Let the answer be the lines from the one with "Click the GitHub" to the end of the entries, copied exactly with both boundary lines kept.

(Items listed in a dataset)
☆ ☆ ☆
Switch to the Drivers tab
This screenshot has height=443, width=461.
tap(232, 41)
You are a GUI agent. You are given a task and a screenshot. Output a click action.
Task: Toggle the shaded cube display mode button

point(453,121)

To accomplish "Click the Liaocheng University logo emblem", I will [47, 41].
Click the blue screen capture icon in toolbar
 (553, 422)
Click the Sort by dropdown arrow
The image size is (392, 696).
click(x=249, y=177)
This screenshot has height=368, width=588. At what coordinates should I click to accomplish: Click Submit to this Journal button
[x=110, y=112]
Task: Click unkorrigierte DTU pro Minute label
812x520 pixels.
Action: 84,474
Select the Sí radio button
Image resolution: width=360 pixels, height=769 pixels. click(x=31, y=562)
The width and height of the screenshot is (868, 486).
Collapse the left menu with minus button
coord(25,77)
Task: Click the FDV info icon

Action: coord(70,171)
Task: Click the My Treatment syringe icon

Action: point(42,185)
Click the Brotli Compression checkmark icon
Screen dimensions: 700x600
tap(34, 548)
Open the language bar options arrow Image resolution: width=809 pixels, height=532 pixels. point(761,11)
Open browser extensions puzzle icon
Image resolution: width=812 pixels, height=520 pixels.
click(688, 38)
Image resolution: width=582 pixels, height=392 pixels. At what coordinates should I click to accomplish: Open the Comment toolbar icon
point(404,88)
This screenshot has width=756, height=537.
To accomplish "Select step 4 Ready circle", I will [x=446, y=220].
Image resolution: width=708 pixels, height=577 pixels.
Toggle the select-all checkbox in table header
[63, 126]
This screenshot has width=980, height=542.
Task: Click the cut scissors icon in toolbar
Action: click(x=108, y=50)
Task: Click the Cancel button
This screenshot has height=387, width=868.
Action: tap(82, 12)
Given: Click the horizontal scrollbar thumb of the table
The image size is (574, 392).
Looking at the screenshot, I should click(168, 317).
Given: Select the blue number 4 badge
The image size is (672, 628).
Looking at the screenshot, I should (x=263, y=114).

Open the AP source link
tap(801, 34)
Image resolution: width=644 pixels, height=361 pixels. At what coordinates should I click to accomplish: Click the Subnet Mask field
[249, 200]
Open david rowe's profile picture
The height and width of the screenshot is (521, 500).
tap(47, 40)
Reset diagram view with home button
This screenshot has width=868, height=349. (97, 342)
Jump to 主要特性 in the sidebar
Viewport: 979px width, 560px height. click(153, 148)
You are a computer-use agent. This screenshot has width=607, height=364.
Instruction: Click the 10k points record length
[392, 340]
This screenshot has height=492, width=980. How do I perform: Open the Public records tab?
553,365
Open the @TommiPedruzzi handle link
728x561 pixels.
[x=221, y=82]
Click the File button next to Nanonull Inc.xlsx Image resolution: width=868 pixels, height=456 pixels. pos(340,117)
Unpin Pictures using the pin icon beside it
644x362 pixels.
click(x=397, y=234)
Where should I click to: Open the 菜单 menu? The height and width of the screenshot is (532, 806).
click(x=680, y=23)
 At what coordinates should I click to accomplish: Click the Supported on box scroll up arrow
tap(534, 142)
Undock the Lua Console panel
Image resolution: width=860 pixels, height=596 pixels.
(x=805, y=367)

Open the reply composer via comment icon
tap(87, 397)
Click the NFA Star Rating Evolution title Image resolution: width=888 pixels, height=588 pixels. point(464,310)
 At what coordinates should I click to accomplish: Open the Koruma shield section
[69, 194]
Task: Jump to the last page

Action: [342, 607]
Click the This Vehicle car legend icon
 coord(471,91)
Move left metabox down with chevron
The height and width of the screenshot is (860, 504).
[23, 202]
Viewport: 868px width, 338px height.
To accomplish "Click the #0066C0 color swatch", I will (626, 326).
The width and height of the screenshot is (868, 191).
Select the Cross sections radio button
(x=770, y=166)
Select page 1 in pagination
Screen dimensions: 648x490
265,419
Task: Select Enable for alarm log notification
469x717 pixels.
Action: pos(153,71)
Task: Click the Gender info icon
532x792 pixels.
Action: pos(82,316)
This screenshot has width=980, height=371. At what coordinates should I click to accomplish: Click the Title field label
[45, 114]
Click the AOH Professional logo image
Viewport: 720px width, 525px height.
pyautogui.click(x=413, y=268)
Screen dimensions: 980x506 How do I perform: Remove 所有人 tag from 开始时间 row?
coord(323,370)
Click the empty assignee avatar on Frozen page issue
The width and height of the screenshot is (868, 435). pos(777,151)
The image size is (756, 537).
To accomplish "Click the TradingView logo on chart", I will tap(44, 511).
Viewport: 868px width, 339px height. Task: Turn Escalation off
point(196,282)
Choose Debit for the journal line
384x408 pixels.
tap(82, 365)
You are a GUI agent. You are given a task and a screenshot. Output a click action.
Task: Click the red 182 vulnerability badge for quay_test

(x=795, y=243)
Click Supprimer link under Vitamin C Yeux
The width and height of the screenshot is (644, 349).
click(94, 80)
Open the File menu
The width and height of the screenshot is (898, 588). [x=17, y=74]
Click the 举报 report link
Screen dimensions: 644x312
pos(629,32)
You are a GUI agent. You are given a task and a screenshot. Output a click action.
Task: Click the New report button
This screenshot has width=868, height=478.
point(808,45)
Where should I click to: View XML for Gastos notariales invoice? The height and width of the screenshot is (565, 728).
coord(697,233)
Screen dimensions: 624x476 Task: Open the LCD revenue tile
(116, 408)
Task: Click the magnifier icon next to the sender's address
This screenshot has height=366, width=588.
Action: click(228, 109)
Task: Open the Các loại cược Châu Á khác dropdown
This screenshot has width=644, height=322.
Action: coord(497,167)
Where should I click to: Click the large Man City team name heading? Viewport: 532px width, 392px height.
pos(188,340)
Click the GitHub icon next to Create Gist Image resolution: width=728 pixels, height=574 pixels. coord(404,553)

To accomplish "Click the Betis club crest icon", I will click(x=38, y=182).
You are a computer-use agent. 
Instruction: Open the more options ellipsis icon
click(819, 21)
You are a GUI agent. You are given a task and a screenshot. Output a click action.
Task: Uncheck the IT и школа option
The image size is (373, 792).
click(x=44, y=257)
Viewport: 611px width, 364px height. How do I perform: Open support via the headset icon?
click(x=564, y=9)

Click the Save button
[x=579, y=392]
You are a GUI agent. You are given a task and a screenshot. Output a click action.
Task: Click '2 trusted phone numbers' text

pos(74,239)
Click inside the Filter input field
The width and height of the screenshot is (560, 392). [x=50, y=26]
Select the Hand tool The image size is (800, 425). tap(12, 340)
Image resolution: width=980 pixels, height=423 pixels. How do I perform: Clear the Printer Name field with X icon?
☆ ☆ ☆
» SOLUTION TO THE PROBLEM
Click the GitHub icon next to Create Gist Image resolution: width=728 pixels, height=574 pixels. coord(404,553)

To accomplish "Click the Betis club crest icon", I will click(x=38, y=182).
You are a computer-use agent. 
Instruction: Open the more options ellipsis icon
click(819, 21)
You are a GUI agent. You are given a task and a screenshot. Output a click action.
Task: Uncheck the IT и школа option
The image size is (373, 792).
click(x=44, y=257)
Viewport: 611px width, 364px height. How do I perform: Open support via the headset icon?
click(x=564, y=9)

Click the Save button
[x=579, y=392]
You are a GUI agent. You are given a task and a screenshot. Output a click action.
Task: Click '2 trusted phone numbers' text

pos(74,239)
Click inside the Filter input field
The width and height of the screenshot is (560, 392). [x=50, y=26]
Select the Hand tool The image size is (800, 425). tap(12, 340)
Image resolution: width=980 pixels, height=423 pixels. How do I perform: Clear the Printer Name field with X icon?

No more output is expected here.